(Stored records)
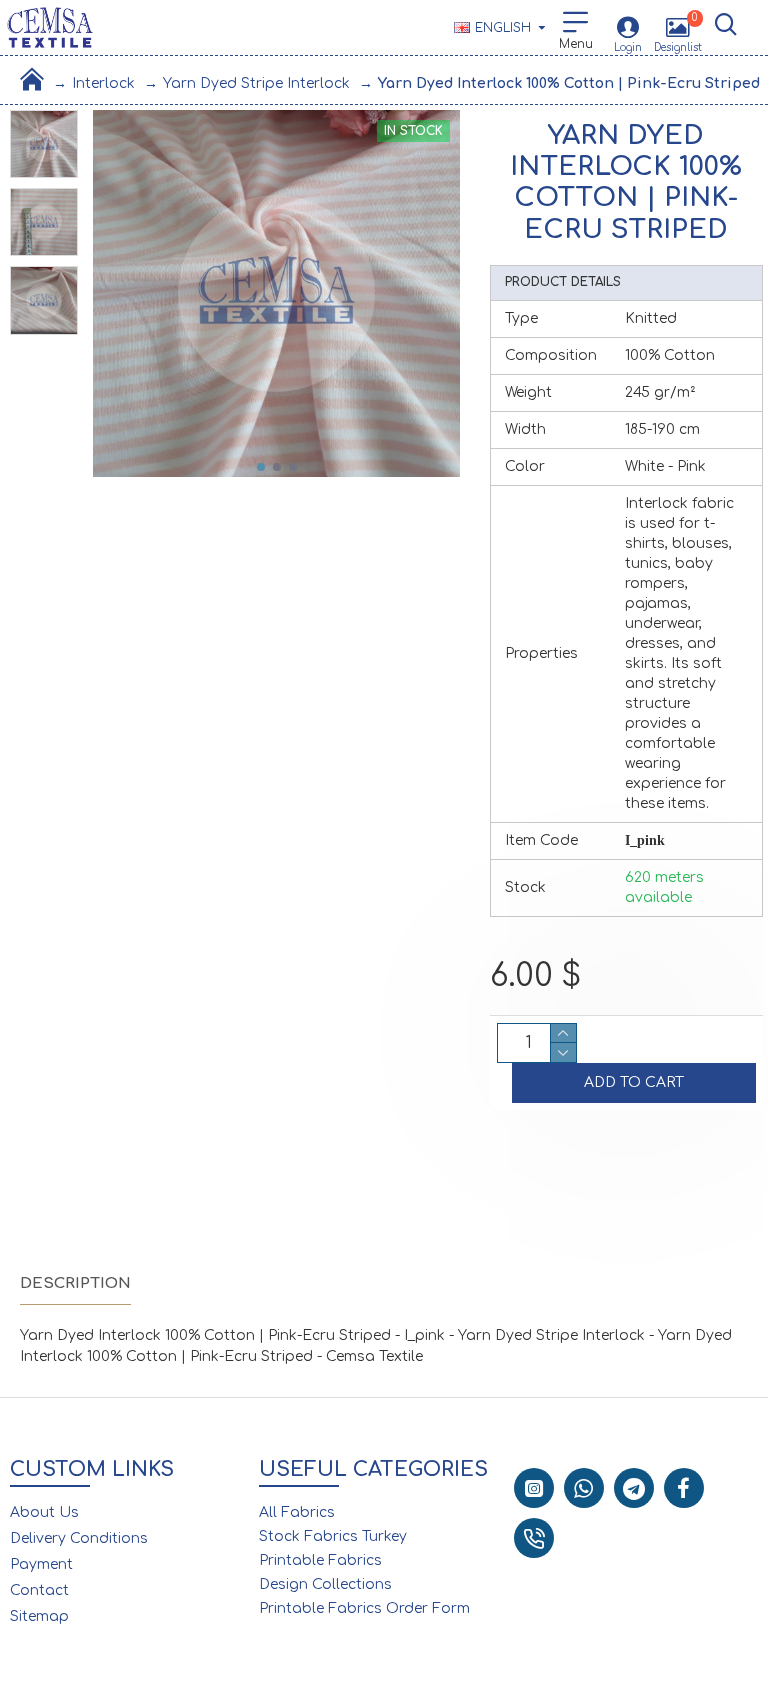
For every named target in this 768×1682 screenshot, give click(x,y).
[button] (261, 467)
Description (75, 1283)
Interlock (103, 83)
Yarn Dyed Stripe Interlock (256, 83)
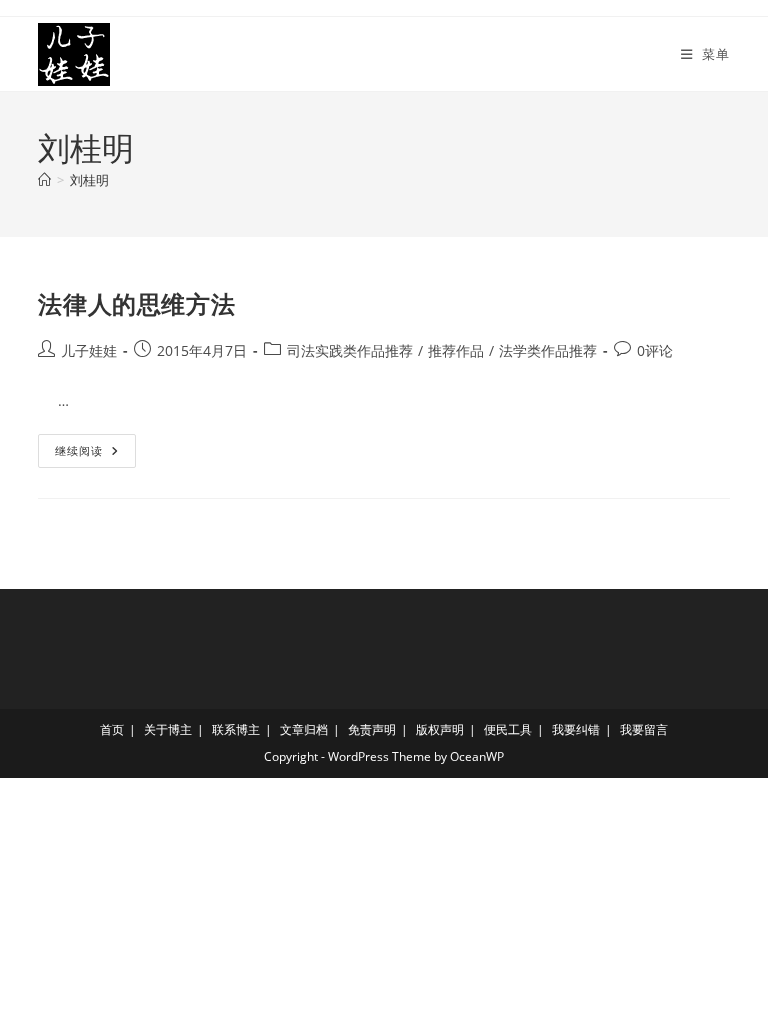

_What the task requires_. The expected answer is a copy of every line in the entries that holds the word "Interlock".

_Output of the task_.
Interlock (103, 83)
Yarn Dyed Stripe Interlock (256, 83)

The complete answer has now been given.